Kay had stopped dyeing her hair recently; Molly thought it looked much better now, both more natural and more severe, but she never brought it up because the effects of time and age, even good ones, were understood to be an unpleasant subject. “Well, I have to say I can understand it,” her mother said in a confiding, playful voice, “sorry as I might feel for you. A beautiful, smart girl like you, with so much on the ball, the boys around here must seem like real losers. I mean, not seem — they are losers. I see them too, you know. I notice things. Let’s face it, they’re hayseeds. I haven’t met one who’s good enough for you.”
Some girls Molly knew spoke of being horrified by their mothers’ attempts to gain their confidence by intimating that they were girls once themselves; Molly, though, found the idea of her mother’s youth engrossing. “I mean, you’ve grown up here, too,” Kay went on, “same as them, but let’s face it, you’re different. And that has to come from me. You don’t belong here, any more than I do.” She smiled. “One more year and you’ll be out of here, in the wide world somewhere. You’re smart to save yourself.”
“I was talking to Mike Cavanaugh at work yesterday,” Roger said.

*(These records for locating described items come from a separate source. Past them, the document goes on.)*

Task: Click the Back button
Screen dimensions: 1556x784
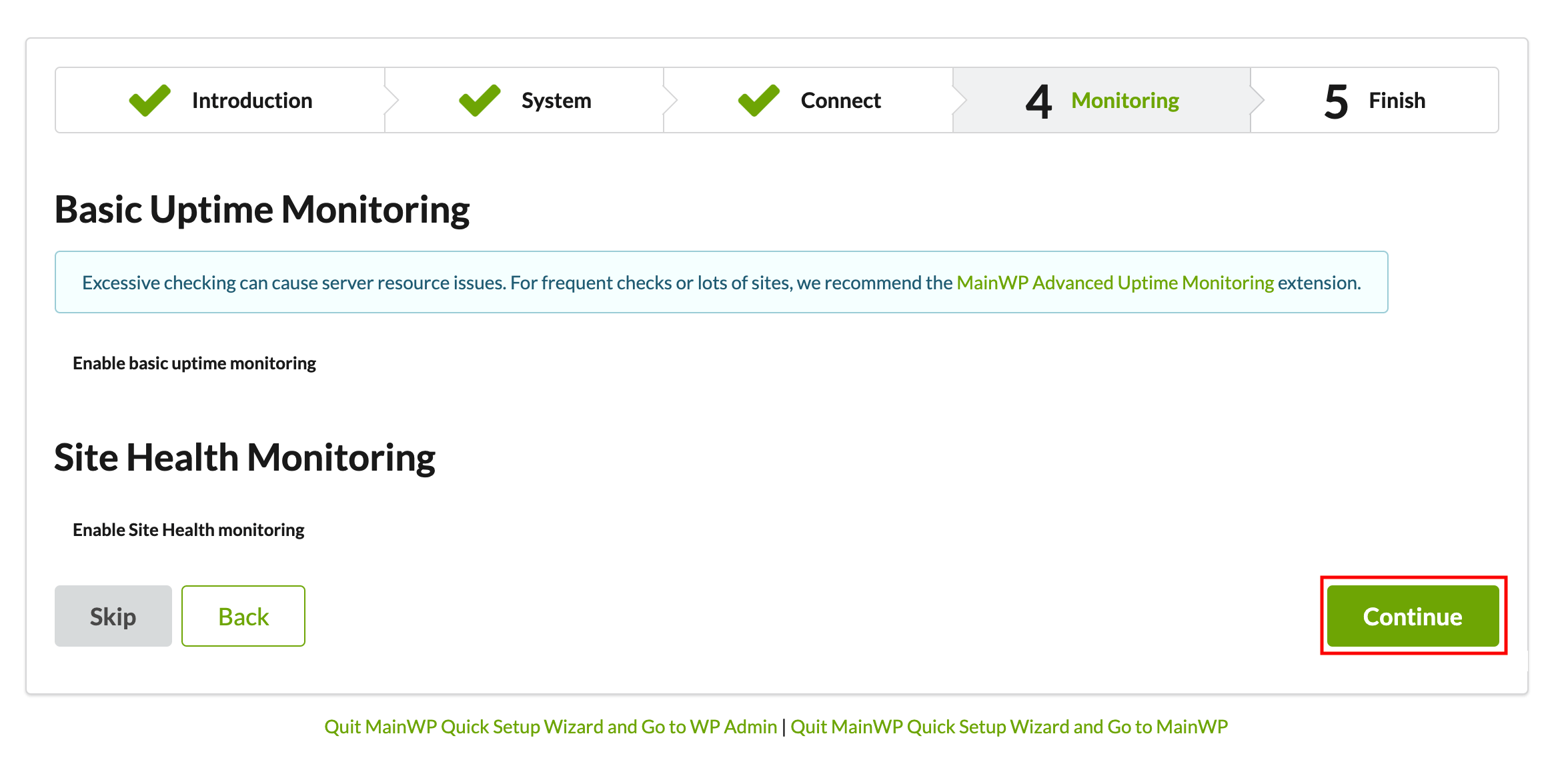Action: coord(243,616)
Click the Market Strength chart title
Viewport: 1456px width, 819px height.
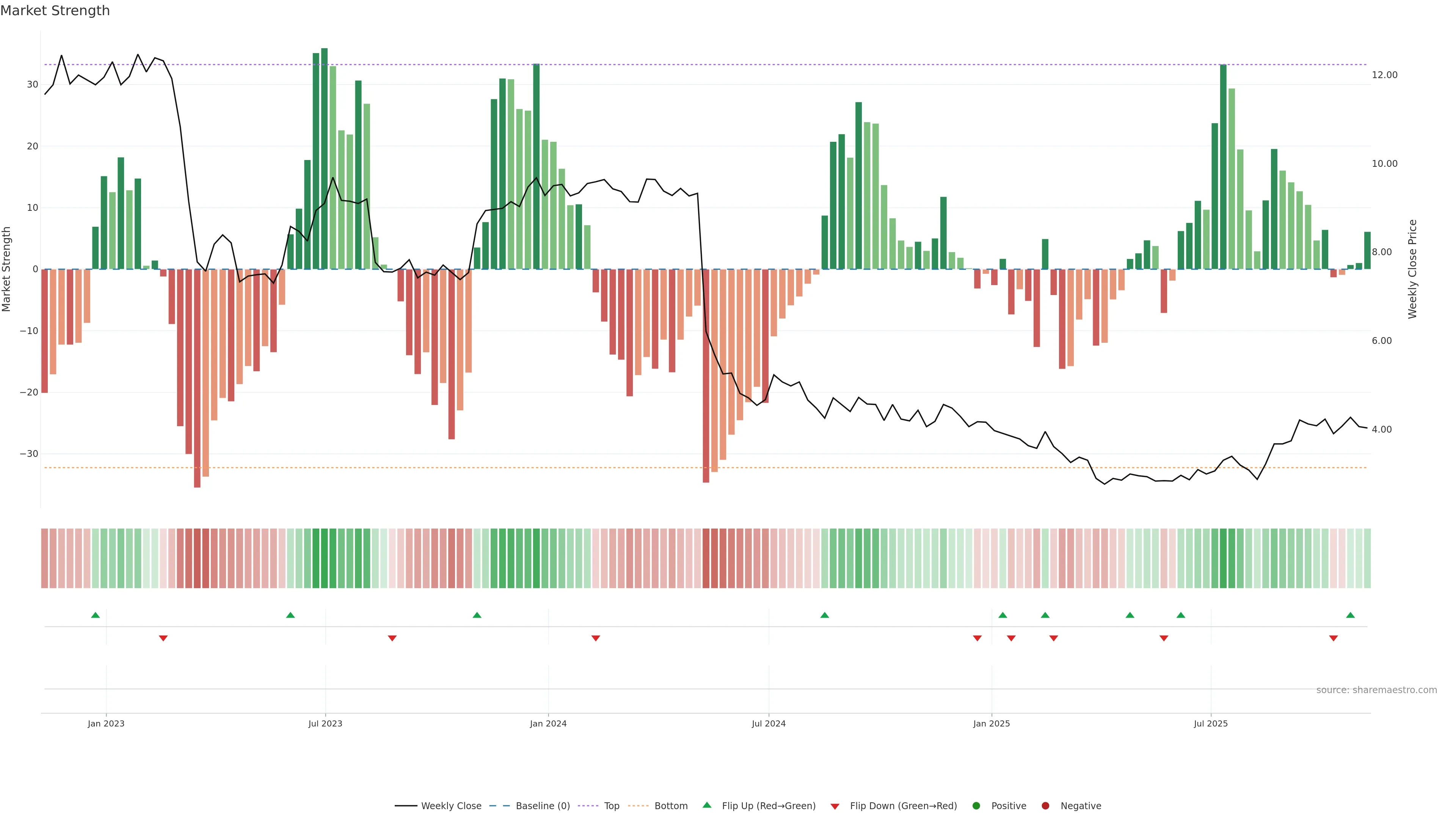(55, 11)
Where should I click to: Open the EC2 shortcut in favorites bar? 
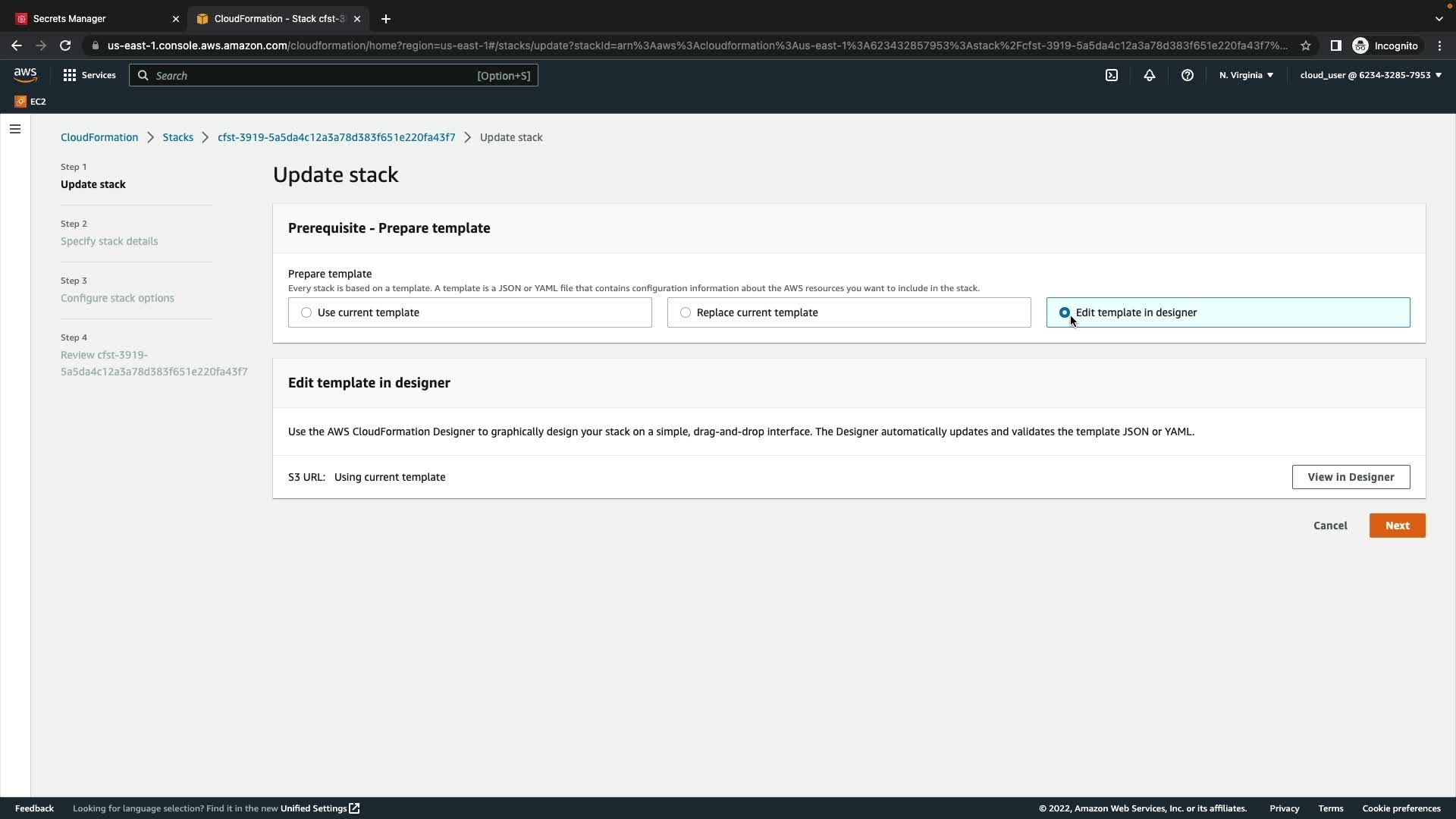pyautogui.click(x=30, y=102)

They were at breakfast together, more or less by chance, he in a gray suit and tie, his daughter in jeans and one of his own old tennis shirts with a bleach stain on it, a shirt he could have sworn he’d thrown out. “His son is a year behind you. And he said, Roger, I have to tell you, my son Stephen is just gone on your daughter. Talks about her all the time. Thinks she’s a goddess on earth. I doubt she even knows who he is.”
“I don’t, actually,” Molly said.
Roger laughed at this as if it were a joke. “See? And Bev whatshername, you know, who runs the market? She was telling me last time I was in there, your daughter Molly has grown up to be such a fine young woman. So mature, so polite. Never mouthing off like those others her age.”